KAPAK- Canınız Sağ Olsun

Günlük hayatta zaman zaman duyduğumuz, kullandığımız bir cümle: “Canın sağ olsun!” Türkçeden başka dillerde kullanılmayan; bir kişiye teselli vermek, hata ve eksiğinin önemsenmediğini belirtmek anlamına gelen oldukça babacan bir cümle… Babacan diyorum çünkü: Kızılacak, yanlış, olmaması gereken her ne yapmışsanız muhatabınız size bu cümleyi samimiyetle kuruyorsa sizi önemsiyor demektir.

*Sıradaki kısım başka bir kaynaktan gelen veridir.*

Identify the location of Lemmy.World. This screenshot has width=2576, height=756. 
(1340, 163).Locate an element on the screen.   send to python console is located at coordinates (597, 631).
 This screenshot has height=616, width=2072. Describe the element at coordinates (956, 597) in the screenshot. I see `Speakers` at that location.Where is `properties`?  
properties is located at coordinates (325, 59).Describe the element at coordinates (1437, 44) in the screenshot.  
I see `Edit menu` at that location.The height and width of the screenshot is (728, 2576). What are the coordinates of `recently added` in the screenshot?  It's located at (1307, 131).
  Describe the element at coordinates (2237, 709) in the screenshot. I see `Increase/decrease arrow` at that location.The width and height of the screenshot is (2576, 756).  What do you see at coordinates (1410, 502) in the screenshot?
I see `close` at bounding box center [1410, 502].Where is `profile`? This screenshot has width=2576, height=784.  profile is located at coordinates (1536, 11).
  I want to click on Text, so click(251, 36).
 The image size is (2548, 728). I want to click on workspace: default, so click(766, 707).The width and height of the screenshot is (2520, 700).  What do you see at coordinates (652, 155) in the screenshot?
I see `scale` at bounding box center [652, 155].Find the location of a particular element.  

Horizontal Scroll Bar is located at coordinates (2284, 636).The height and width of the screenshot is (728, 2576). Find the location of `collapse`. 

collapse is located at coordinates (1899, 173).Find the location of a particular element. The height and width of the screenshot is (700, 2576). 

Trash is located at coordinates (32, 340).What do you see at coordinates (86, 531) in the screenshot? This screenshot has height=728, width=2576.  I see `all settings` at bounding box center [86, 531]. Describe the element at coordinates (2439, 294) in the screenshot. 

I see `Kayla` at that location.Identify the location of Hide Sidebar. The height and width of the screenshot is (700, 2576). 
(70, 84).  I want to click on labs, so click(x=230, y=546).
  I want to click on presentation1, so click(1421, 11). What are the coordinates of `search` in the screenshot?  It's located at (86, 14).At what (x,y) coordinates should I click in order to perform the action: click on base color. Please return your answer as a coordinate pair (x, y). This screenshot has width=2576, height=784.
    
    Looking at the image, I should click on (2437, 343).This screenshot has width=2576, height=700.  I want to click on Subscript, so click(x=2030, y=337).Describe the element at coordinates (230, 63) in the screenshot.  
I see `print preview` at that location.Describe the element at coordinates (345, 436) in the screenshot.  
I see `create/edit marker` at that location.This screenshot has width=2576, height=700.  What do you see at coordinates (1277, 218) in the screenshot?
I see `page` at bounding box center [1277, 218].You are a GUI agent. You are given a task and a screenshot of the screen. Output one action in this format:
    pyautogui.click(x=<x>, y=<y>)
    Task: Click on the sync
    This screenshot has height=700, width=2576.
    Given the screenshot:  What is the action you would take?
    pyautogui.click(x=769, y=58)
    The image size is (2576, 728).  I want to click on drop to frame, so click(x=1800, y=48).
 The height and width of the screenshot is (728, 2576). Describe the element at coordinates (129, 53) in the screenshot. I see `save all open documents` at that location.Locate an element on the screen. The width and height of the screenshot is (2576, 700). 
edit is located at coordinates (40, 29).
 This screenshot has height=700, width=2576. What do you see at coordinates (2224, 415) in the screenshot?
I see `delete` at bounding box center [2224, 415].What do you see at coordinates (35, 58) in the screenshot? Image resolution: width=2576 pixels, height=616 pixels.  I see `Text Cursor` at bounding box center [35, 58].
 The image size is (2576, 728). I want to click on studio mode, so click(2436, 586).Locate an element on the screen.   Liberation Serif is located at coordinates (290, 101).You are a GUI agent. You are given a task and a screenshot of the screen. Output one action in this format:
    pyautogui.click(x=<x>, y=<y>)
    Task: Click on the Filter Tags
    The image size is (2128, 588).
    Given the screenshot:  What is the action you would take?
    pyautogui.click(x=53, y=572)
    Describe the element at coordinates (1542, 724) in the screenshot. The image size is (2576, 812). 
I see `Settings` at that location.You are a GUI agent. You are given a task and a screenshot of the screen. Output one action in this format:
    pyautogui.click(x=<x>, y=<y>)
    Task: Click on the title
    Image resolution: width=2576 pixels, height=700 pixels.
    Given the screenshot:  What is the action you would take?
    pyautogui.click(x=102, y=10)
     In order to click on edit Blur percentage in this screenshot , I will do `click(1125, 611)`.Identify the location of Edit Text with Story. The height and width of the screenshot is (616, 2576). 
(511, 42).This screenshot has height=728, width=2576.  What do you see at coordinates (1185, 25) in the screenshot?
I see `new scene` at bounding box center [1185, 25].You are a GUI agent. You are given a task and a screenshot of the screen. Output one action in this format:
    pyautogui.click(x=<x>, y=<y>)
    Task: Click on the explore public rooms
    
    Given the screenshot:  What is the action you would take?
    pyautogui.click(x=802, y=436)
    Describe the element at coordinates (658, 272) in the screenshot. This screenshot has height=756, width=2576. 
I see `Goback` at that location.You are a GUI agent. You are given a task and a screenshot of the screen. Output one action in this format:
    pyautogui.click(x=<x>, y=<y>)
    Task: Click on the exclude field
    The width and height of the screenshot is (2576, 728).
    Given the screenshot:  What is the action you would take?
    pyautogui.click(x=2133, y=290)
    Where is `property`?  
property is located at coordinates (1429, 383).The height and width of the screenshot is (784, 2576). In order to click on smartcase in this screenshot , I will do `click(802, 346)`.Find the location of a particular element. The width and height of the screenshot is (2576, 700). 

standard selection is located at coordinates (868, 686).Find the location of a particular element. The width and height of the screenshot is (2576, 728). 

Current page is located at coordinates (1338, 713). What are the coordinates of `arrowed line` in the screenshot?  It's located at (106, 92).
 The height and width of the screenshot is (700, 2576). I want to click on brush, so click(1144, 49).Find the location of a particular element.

Dilimize oldukça manidar bir cümleyle işlenmiş olan can güvenliği, Zarurat-ı Diniye’den yani dinin vazgeçilmez değerlerinden biri, hatta ilkidir. Çünkü can güvenliğine sahip olmayan bir bireyin diğer haklara sahip olması düşünülemez. Allah azze ve celle insanı en güzel bir şekilde yaratmış (Tin, 5), yeryüzünde halife olarak görevlendirmiş (Bakara, 30) ve Kur’an’ı insana indirerek (Nahl, 44) muhatap olma şerefini lütfetmiştir. Yine Kur’an’da birçok ayette “Ey insanlar” diye hitap edilmesi, kainatın onun emrine verilmesi de insana verilen değeri göstermektedir.
Maide Suresi’nin 32. ayetinde: “Kim bir mü’mini kasten öldürürse, cezası içinde ebedi kalacağı cehennemdir. Allah ona gazap etmiş ve onun için büyük bir azap hazırlamıştır” buyurularak cana kıymanın acı bir bedeli olacağı bildirilir.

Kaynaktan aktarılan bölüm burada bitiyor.